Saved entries
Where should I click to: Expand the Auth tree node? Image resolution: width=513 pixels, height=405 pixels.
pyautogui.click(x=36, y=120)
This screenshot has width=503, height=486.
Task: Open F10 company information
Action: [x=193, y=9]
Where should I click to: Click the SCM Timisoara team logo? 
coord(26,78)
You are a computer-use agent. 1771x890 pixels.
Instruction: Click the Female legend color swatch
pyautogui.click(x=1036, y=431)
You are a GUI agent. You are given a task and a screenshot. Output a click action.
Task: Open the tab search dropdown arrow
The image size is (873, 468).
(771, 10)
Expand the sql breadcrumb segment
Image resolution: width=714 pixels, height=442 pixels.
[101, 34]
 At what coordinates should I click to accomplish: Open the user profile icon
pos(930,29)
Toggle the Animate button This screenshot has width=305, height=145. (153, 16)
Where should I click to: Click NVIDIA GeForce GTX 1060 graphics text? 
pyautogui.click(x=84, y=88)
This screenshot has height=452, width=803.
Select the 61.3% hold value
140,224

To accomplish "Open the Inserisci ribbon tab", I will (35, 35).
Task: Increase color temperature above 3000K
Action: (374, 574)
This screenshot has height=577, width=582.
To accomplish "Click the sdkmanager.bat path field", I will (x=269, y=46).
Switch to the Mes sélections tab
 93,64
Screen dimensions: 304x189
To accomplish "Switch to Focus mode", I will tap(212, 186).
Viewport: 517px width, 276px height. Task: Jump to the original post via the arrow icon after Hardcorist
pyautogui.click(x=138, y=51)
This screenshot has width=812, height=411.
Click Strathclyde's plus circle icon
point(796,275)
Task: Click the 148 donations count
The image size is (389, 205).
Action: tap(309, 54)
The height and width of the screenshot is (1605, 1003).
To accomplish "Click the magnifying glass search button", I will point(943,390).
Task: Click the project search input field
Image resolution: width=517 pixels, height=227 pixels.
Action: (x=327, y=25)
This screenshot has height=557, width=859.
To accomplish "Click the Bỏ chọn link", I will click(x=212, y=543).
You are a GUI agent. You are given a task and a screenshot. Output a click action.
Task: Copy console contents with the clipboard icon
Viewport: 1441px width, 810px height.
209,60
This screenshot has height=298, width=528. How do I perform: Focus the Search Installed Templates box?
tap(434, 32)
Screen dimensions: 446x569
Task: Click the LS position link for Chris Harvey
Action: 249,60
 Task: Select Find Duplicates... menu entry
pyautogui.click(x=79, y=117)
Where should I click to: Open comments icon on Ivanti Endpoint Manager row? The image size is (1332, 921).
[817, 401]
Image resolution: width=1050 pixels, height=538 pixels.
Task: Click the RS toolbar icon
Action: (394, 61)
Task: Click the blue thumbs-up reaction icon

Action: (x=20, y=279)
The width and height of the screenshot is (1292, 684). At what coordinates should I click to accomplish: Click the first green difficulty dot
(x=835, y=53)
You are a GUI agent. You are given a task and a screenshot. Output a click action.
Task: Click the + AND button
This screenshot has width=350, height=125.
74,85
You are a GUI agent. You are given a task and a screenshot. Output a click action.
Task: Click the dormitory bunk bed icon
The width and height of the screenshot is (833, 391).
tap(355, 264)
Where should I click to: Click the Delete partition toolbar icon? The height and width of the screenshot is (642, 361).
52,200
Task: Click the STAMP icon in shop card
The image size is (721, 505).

Your objective
Put down each entry again, unchanged and complete.

Response to the task
Where should I click to: Expand the Auth tree node? Image resolution: width=513 pixels, height=405 pixels.
pyautogui.click(x=36, y=120)
This screenshot has width=503, height=486.
Task: Open F10 company information
Action: [x=193, y=9]
Where should I click to: Click the SCM Timisoara team logo? 
coord(26,78)
You are a computer-use agent. 1771x890 pixels.
Instruction: Click the Female legend color swatch
pyautogui.click(x=1036, y=431)
You are a GUI agent. You are given a task and a screenshot. Output a click action.
Task: Open the tab search dropdown arrow
The image size is (873, 468).
(771, 10)
Expand the sql breadcrumb segment
Image resolution: width=714 pixels, height=442 pixels.
[101, 34]
 At what coordinates should I click to accomplish: Open the user profile icon
pos(930,29)
Toggle the Animate button This screenshot has width=305, height=145. (153, 16)
Where should I click to: Click NVIDIA GeForce GTX 1060 graphics text? 
pyautogui.click(x=84, y=88)
This screenshot has height=452, width=803.
Select the 61.3% hold value
140,224

To accomplish "Open the Inserisci ribbon tab", I will (35, 35).
Task: Increase color temperature above 3000K
Action: (374, 574)
This screenshot has height=577, width=582.
To accomplish "Click the sdkmanager.bat path field", I will (x=269, y=46).
Switch to the Mes sélections tab
 93,64
Screen dimensions: 304x189
To accomplish "Switch to Focus mode", I will tap(212, 186).
Viewport: 517px width, 276px height. Task: Jump to the original post via the arrow icon after Hardcorist
pyautogui.click(x=138, y=51)
This screenshot has width=812, height=411.
Click Strathclyde's plus circle icon
point(796,275)
Task: Click the 148 donations count
The image size is (389, 205).
Action: tap(309, 54)
The height and width of the screenshot is (1605, 1003).
To accomplish "Click the magnifying glass search button", I will point(943,390).
Task: Click the project search input field
Image resolution: width=517 pixels, height=227 pixels.
Action: (x=327, y=25)
This screenshot has height=557, width=859.
To accomplish "Click the Bỏ chọn link", I will click(x=212, y=543).
You are a GUI agent. You are given a task and a screenshot. Output a click action.
Task: Copy console contents with the clipboard icon
Viewport: 1441px width, 810px height.
209,60
This screenshot has height=298, width=528. How do I perform: Focus the Search Installed Templates box?
tap(434, 32)
Screen dimensions: 446x569
Task: Click the LS position link for Chris Harvey
Action: 249,60
 Task: Select Find Duplicates... menu entry
pyautogui.click(x=79, y=117)
Where should I click to: Open comments icon on Ivanti Endpoint Manager row? The image size is (1332, 921).
[817, 401]
Image resolution: width=1050 pixels, height=538 pixels.
Task: Click the RS toolbar icon
Action: (394, 61)
Task: Click the blue thumbs-up reaction icon

Action: (x=20, y=279)
The width and height of the screenshot is (1292, 684). At what coordinates should I click to accomplish: Click the first green difficulty dot
(x=835, y=53)
You are a GUI agent. You are given a task and a screenshot. Output a click action.
Task: Click the + AND button
This screenshot has width=350, height=125.
74,85
You are a GUI agent. You are given a task and a screenshot. Output a click action.
Task: Click the dormitory bunk bed icon
The width and height of the screenshot is (833, 391).
tap(355, 264)
Where should I click to: Click the Delete partition toolbar icon? The height and width of the screenshot is (642, 361).
52,200
Task: Click the STAMP icon in shop card
The image size is (721, 505).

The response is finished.